**Problem details**
Without including any images, please transcribe all the lines below exactly.
━━━━━ Data for the task ━━━━━
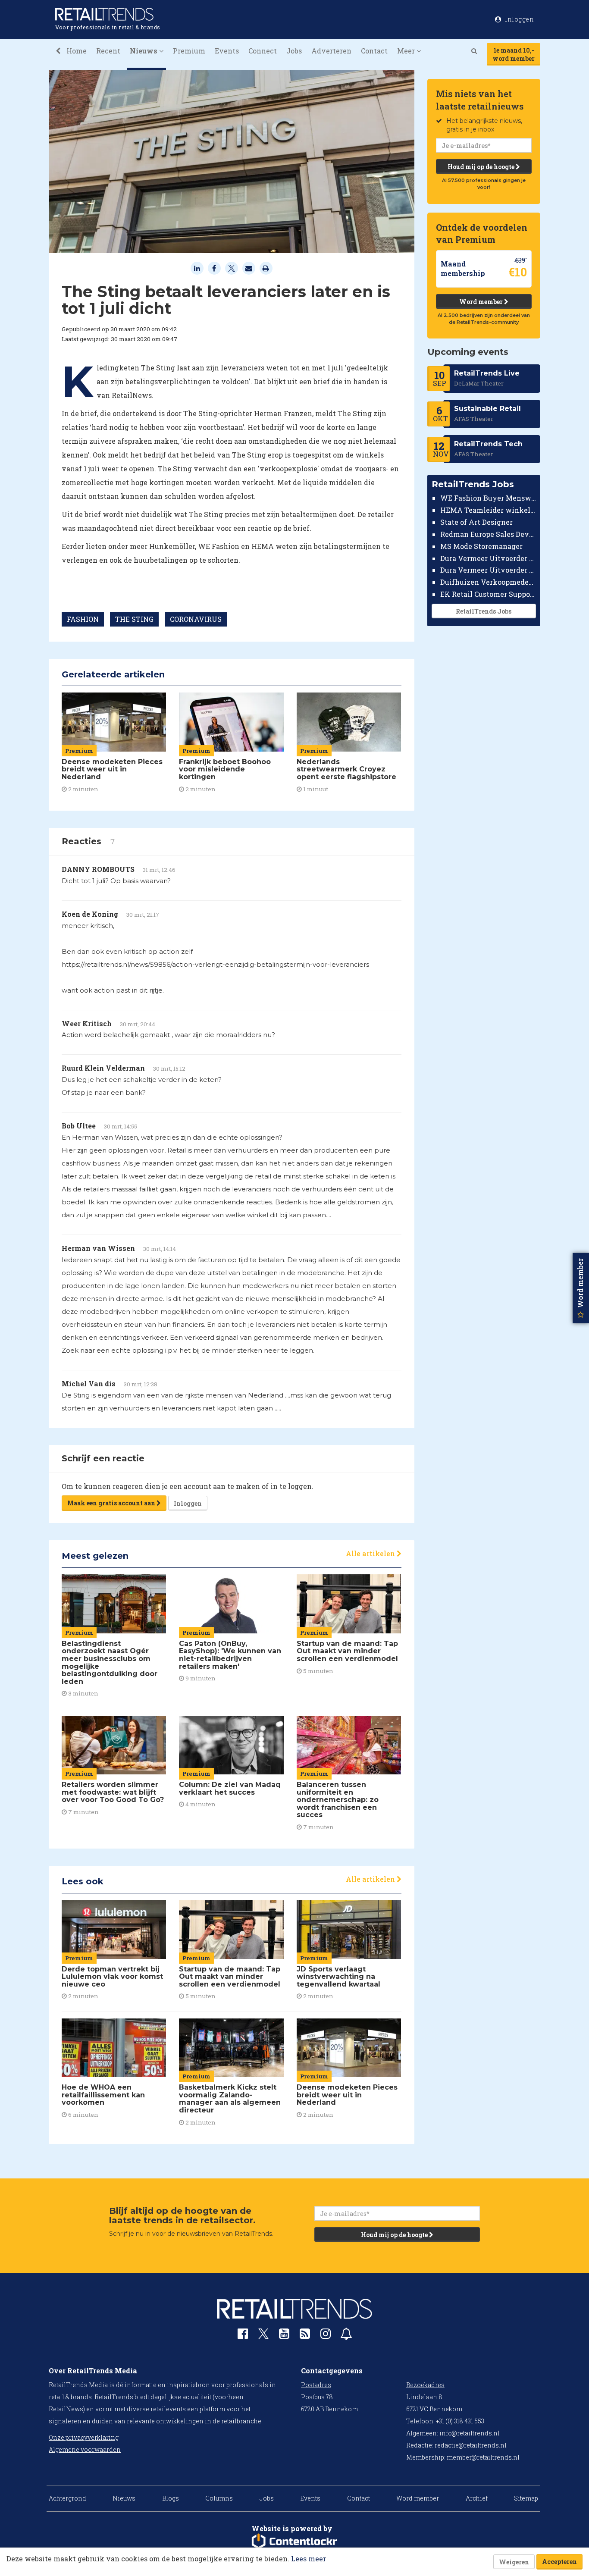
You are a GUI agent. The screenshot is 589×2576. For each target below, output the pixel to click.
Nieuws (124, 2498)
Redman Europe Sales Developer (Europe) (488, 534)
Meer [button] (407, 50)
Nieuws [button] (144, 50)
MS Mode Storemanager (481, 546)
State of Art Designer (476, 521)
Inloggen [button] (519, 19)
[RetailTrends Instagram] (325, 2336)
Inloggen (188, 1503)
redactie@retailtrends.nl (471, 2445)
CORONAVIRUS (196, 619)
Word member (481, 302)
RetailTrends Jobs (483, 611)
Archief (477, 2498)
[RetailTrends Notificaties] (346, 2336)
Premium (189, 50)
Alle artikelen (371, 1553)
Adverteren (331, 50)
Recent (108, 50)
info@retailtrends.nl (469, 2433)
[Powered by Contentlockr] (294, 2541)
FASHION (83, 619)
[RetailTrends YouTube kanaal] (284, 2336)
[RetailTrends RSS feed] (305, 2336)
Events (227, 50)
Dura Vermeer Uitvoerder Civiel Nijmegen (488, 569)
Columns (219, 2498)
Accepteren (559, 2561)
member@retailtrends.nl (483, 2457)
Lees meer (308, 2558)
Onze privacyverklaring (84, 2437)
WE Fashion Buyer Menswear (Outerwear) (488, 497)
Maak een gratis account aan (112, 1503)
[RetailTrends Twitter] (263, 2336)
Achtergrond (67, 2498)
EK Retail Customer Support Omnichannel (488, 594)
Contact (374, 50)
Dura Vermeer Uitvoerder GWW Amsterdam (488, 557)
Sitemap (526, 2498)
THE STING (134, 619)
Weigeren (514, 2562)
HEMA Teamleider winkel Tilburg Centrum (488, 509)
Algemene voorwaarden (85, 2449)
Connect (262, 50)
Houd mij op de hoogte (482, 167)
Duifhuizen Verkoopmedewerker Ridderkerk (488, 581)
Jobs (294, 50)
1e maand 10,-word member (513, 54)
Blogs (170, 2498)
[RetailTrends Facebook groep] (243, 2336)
━━━━━
**Answer to this problem**
You are a GUI agent. The screenshot is 589×2576. For each target below, output the pixel to click.
Nieuws (124, 2498)
Redman Europe Sales Developer (Europe) (488, 534)
Meer [button] (407, 50)
Nieuws [button] (144, 50)
MS Mode Storemanager (481, 546)
State of Art Designer (476, 521)
Inloggen [button] (519, 19)
[RetailTrends Instagram] (325, 2336)
Inloggen (188, 1503)
redactie@retailtrends.nl (471, 2445)
CORONAVIRUS (196, 619)
Word member (481, 302)
RetailTrends Jobs (483, 611)
Archief (477, 2498)
[RetailTrends Notificaties] (346, 2336)
Premium (189, 50)
Alle artikelen (371, 1553)
Adverteren (331, 50)
Recent (108, 50)
info@retailtrends.nl (469, 2433)
[Powered by Contentlockr] (294, 2541)
FASHION (83, 619)
[RetailTrends YouTube kanaal] (284, 2336)
[RetailTrends RSS feed] (305, 2336)
Events (227, 50)
Dura Vermeer Uitvoerder Civiel Nijmegen (488, 569)
Columns (219, 2498)
Accepteren (559, 2561)
member@retailtrends.nl (483, 2457)
Lees meer (308, 2558)
Onze privacyverklaring (84, 2437)
WE Fashion Buyer Menswear (Outerwear) (488, 497)
Maak een gratis account aan (112, 1503)
[RetailTrends Twitter] (263, 2336)
Achtergrond (67, 2498)
EK Retail Customer Support Omnichannel (488, 594)
Contact (374, 50)
Dura Vermeer Uitvoerder GWW Amsterdam (488, 557)
Sitemap (526, 2498)
THE STING (134, 619)
Weigeren (514, 2562)
HEMA Teamleider winkel Tilburg Centrum (488, 509)
Algemene voorwaarden (85, 2449)
Connect (262, 50)
Houd mij op de hoogte (482, 167)
Duifhuizen Verkoopmedewerker Ridderkerk (488, 581)
Jobs (294, 50)
1e maand 10,-word member (513, 54)
Blogs (170, 2498)
[RetailTrends Facebook groep] (243, 2336)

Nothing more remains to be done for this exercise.